Exadata Real-Time Insight

May 31, 2022 | 10 minute read
Gavin Parish
Senior Principal Product Manager
Text Size 100%:

Exadata 22.1 brings a new and comprehensive monitoring solution for extracting detailed statistics across the Exadata machine. Exadata Real-Time Insight allows machine administrators to stream over 200 unique metrics directly from Exadata Database and Storage Servers at as low as one-second intervals.

Metrics and statistics are currently collected in Exadata via the management server (MS) and available to the end-user via the CLI command list metrichistory or list metriccurrent. Other OS-level metrics are collected by ExaWatcher and stored on the filesystem. Both types of statistics are automatically gathered and maintained on the individual servers and are programmatically recycled based on time and space availability.

The goal of Exadata Real-Time Insight is to centralize the gathering mechanism of all metrics and statistics from Exadata Database and Storage Servers, removing the need to collect data from each server. This centralized stream can then be used to build monitoring dashboards using many standard and popular observation applications, providing a single portal to observe Exadata metrics over time. Therefore, any incident or anomaly in activity can be quickly identified for further analysis using these dashboards. Metrics can be off-loaded to external systems for future reporting and analysis.

All types of Exadata Servers are capable of streaming metrics, including:

  • Storage Servers (Cells)
  • Database Servers (bare metal and KVM host deployment types)
  • KVM Guests

Enabling Fine-Grained Metrics

Metrics can be enabled for fine-grained collection using the new alter metricdefinition <..>  finegrained=enabled command in the relevant CLI tool (dbmcli, cellcli), as described in the relevant documentation section (for cellcli here, and dbmcli here). You can get the complete list of metrics and a description of each by running the list metricdefinition detail command. As mentioned, there are over 200, so I'm not going to describe them here.. A quick example, I'm on a storage server at the moment:

CellCLI> list metricdefinition detail
name:                   CD_BY_FC_DIRTY
description:            "Number of unflushed megabytes cached in FLASHCACHE on a cell disk"
fineGrained:            Disabled
metricType:             Instantaneous
objectType:             CELLDISK
unit:                   MB
name:                   CD_IO_BY_R_LG
description:            "Number of megabytes read in large blocks from a cell disk"
fineGrained:            Disabled
metricType:             Cumulative
objectType:             CELLDISK
unit:                   MB
name:                   CD_IO_BY_R_LG_SEC
description:            "Number of megabytes read in large blocks per second from a cell disk"
fineGrained:            Disabled
metricType:             Rate
objectType:             CELLDISK
unit:                   MB/sec

And so on for another few pages...

You'll notice I have the fine-grained collection currently disabled in the above.

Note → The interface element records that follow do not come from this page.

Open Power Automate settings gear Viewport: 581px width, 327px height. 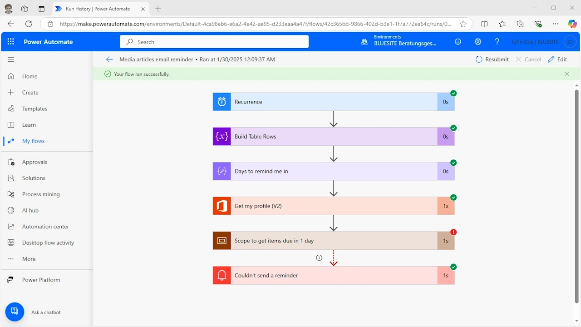(478, 41)
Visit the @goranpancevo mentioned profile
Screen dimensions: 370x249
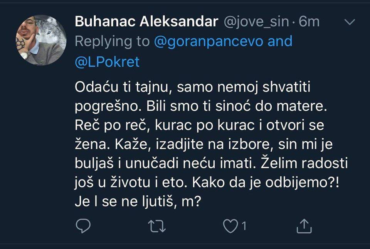click(209, 42)
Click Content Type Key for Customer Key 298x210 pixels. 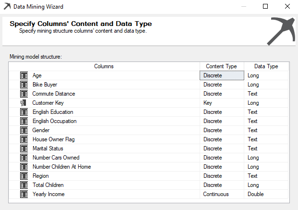222,103
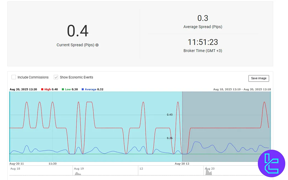Click the info icon beside Current Spread (Pips)
The image size is (288, 180).
click(x=97, y=45)
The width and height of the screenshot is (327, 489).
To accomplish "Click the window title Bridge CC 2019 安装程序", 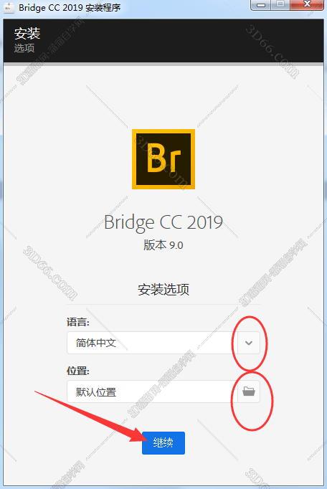I will [70, 7].
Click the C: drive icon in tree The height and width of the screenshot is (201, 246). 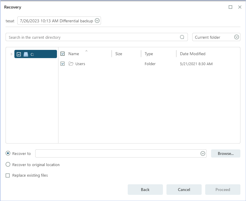[26, 54]
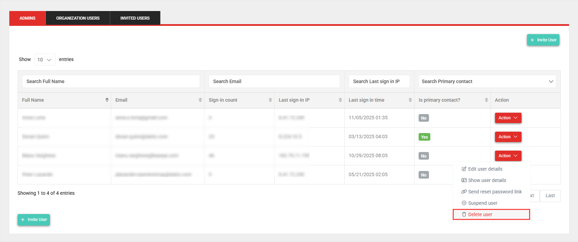Open Action dropdown for first row
Image resolution: width=578 pixels, height=242 pixels.
[508, 118]
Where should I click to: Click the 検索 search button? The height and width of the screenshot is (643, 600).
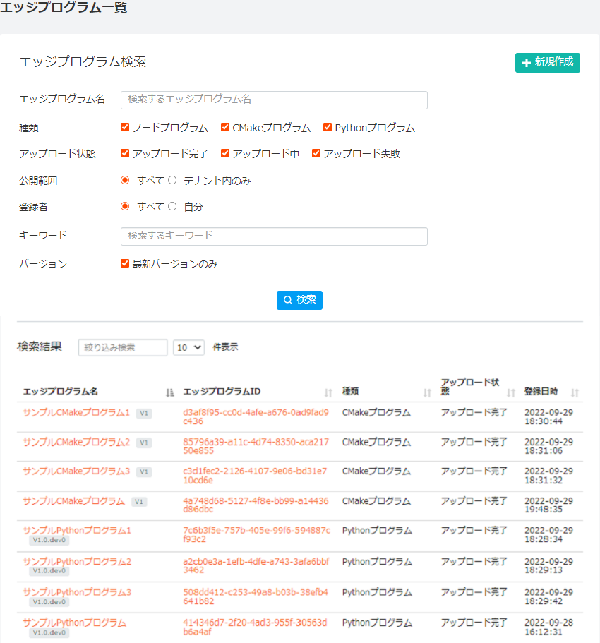click(299, 300)
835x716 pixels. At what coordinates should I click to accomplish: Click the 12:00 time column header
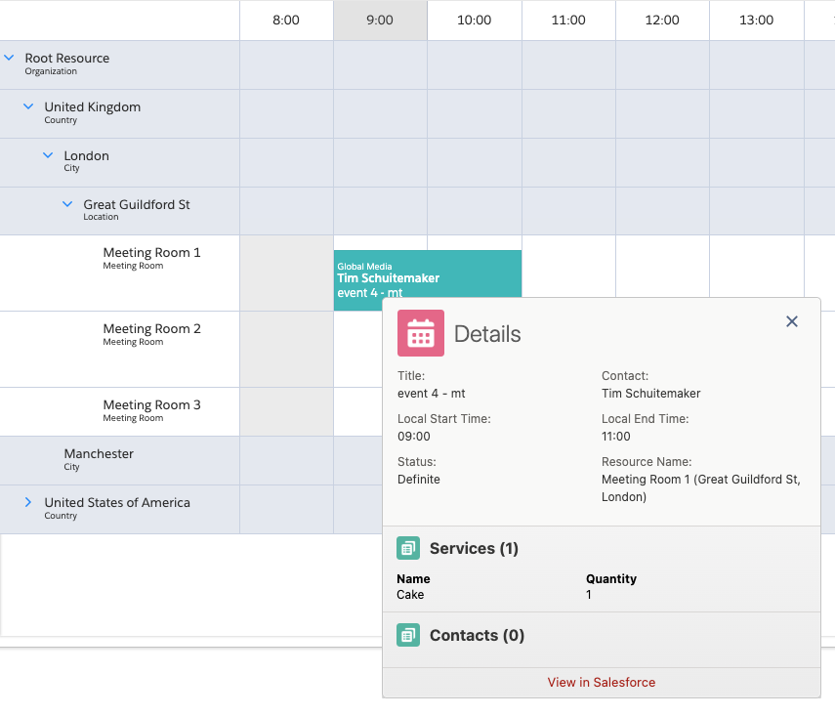(x=661, y=21)
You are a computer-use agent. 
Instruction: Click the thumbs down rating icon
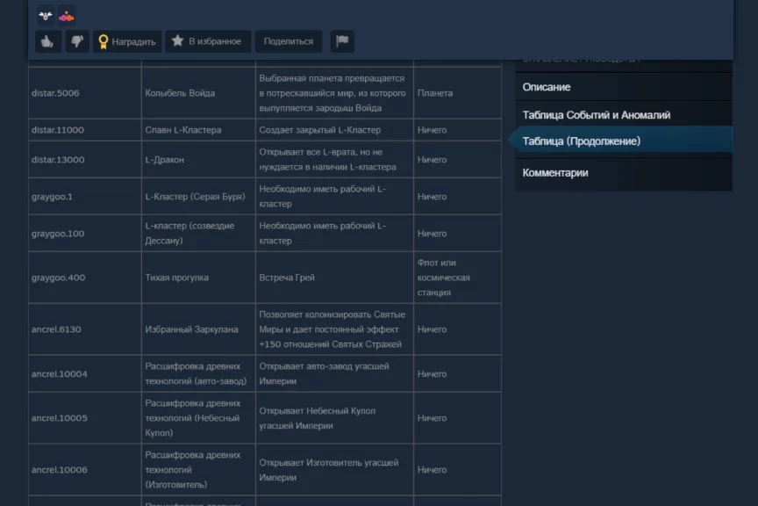coord(77,41)
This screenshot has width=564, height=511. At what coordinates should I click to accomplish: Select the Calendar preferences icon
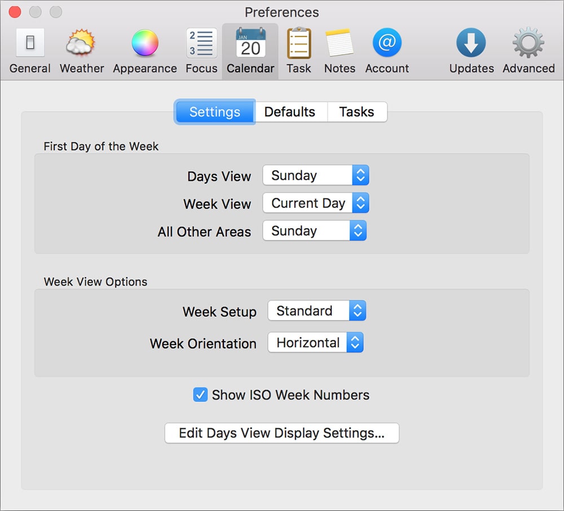(x=250, y=44)
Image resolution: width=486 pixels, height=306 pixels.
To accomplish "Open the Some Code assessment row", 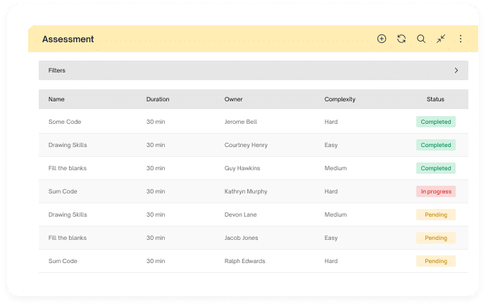I will point(254,122).
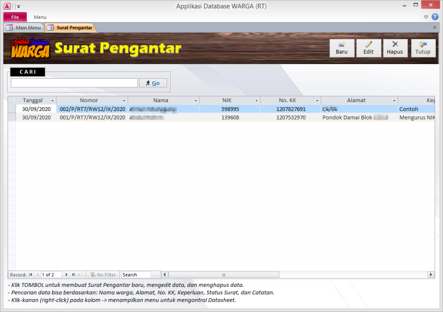The width and height of the screenshot is (443, 312).
Task: Go to next record arrow
Action: pos(66,275)
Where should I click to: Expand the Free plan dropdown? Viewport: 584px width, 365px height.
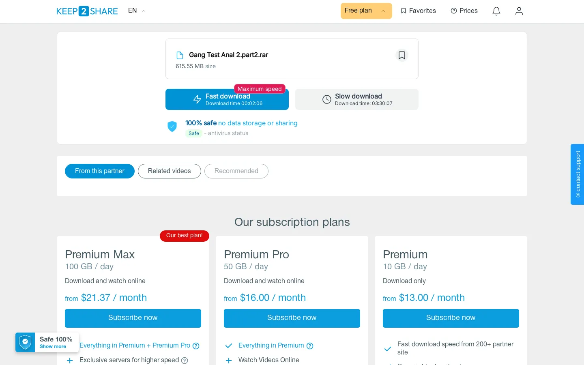pyautogui.click(x=366, y=11)
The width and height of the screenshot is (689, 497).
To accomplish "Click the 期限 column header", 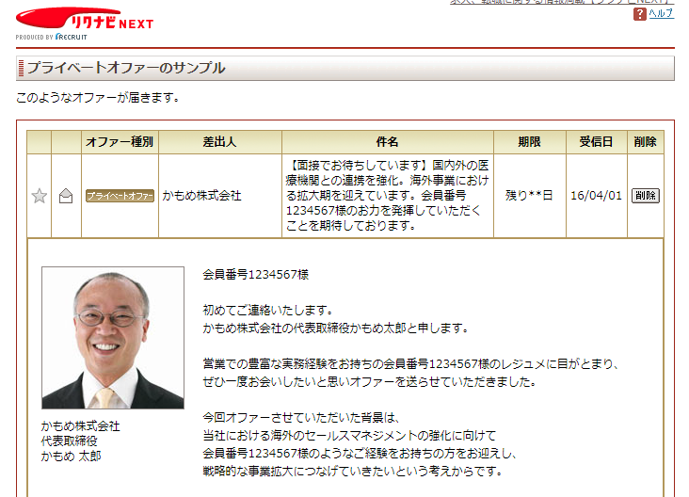I will (530, 142).
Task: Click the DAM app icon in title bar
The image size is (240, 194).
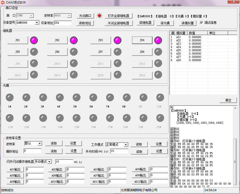Action: click(3, 3)
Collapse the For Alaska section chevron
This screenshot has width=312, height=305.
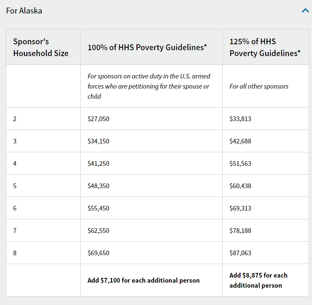coord(305,11)
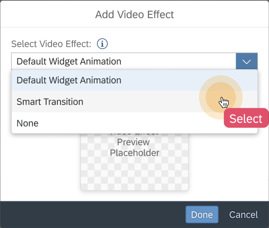269x228 pixels.
Task: Click the Smart Transition text label
Action: 50,102
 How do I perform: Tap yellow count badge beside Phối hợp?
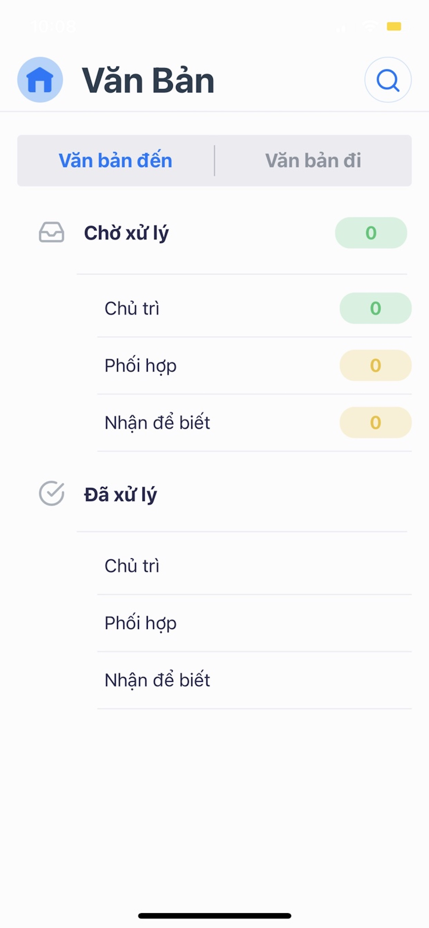375,365
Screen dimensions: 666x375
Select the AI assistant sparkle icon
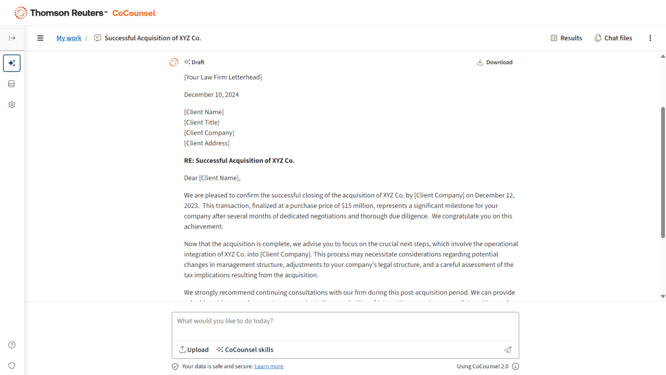click(12, 63)
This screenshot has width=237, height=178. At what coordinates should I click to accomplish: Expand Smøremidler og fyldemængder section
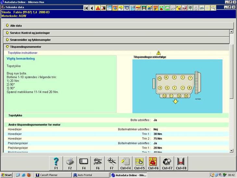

Also, please take note of the metricType, as it will help when building dashboards later. Metrictype may be; cumulative, over a predefined time period (rate), or instantaneous.

You could enable all metrics for fine-grained monitoring with a command like:

CellCLI> alter metricdefinition finegrained=enabled where finegrained=disable

Or work up from a few metrics and add more over time. In Software 22.1, we've enabled a set of suggested metrics as a starting point. These can be disabled, and others enabled based on the users’ preference, and these settings persist through software updates.

For this demo, I've turned off all fine-grained collection. I'll add one from the database server and one from the storage server so you can see the flow. We'll capture the "number of megabytes allocated in flash cache for a pluggable database" (PDB_FC_BY_ALLOCATED) metric for the Storage Server.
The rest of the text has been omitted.